■ **TEXT EXTRACT**
━━━━━━━━━━━━━━━━━━━━━━━━━━━━━━

# Remember, Don't Forget...



## spideranne (Jul 17, 2006)

So, I've only been putting up a yard display for a few years and although I think I’m getting better at it, every year I end up forgetting something and have to do a mad dash scramble. So here are some things I’ve remembered to not forget…

:jol:Extension cords and power strips 
:jol:Frozen water bottles (or ice for your chiller) I use these for a little baby fog chiller but when you wait till the last minute to put them in the freezer it seems to take forever for them to freeze.
:jol:Enough candy – between years 1-2 my TOT’s over doubled and I was not prepared. 
:jol:Charge/Batteries in the Camera – and then remember to use it.

Anyone else out there have a “don’t forget” list?


----------



## joker (Sep 25, 2007)

In addition to your list trying to remember to put tools/parts/supplies where you can easily get to them if something breaks, comes down, etc during the big night.


----------



## Doc Doom (Aug 28, 2008)

spideranne said:


> Anyone else out there have a "don't forget" list?


A very large rum and coke.


----------



## Scary Godmother (Oct 13, 2007)

Now that you mention it, I think I better get that list out of my brain and on paper! I started making ice last week, the whole bottom shelf of my freezer is one big trash bag full of ice! Also need to make sure the camera battery is charged. Never have enough extension cords! Have to remember that I bought GITD bracelets to hand out with the candy. Also have to go buy a pumpkin, I always wait till about a week before, anything sooner gets mushy or eaten by the squirrels. I'm sure I have forgotten something!:jol:


----------



## jdubbya (Nov 6, 2005)

━━━━━━━━━━━━━━━━━━━━━━━━━━━━━━

■ **INFORMATION SUPPLIED**
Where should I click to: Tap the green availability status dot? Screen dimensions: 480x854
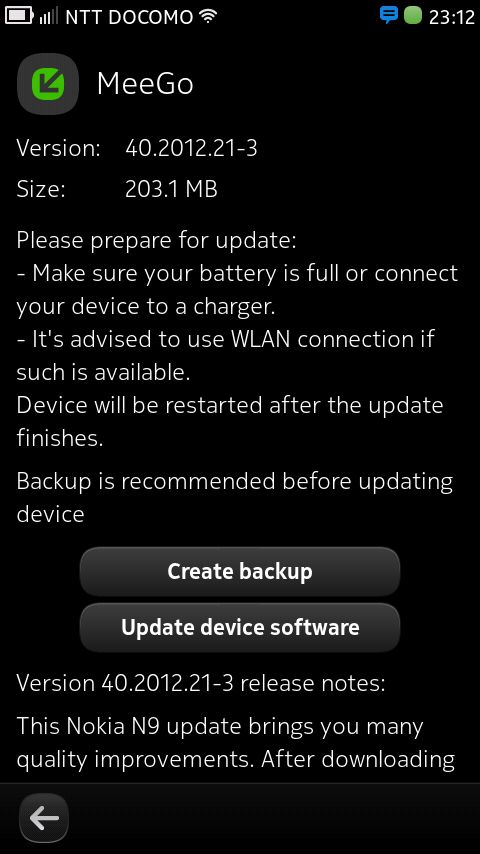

━━━━━━━━━━━━━━━━━━━━━━━━━━━━━━

■ **LIST OF TASKS**
[1] Return the passage of the "Remember, Don't Forget" thread that opens with the words containing "## spideranne (Jul" and closes with "them to freeze.".
[2] In the "Remember, Don't Forget" thread, why does Scary Godmother wait until about a week before to buy a pumpkin?

■ **RESULTS OF THE EXERCISE**
[1]
## spideranne (Jul 17, 2006)

So, I've only been putting up a yard display for a few years and although I think I’m getting better at it, every year I end up forgetting something and have to do a mad dash scramble. So here are some things I’ve remembered to not forget…

:jol:Extension cords and power strips 
:jol:Frozen water bottles (or ice for your chiller) I use these for a little baby fog chiller but when you wait till the last minute to put them in the freezer it seems to take forever for them to freeze.

[2] A pumpkin bought any sooner gets mushy or is eaten by the squirrels.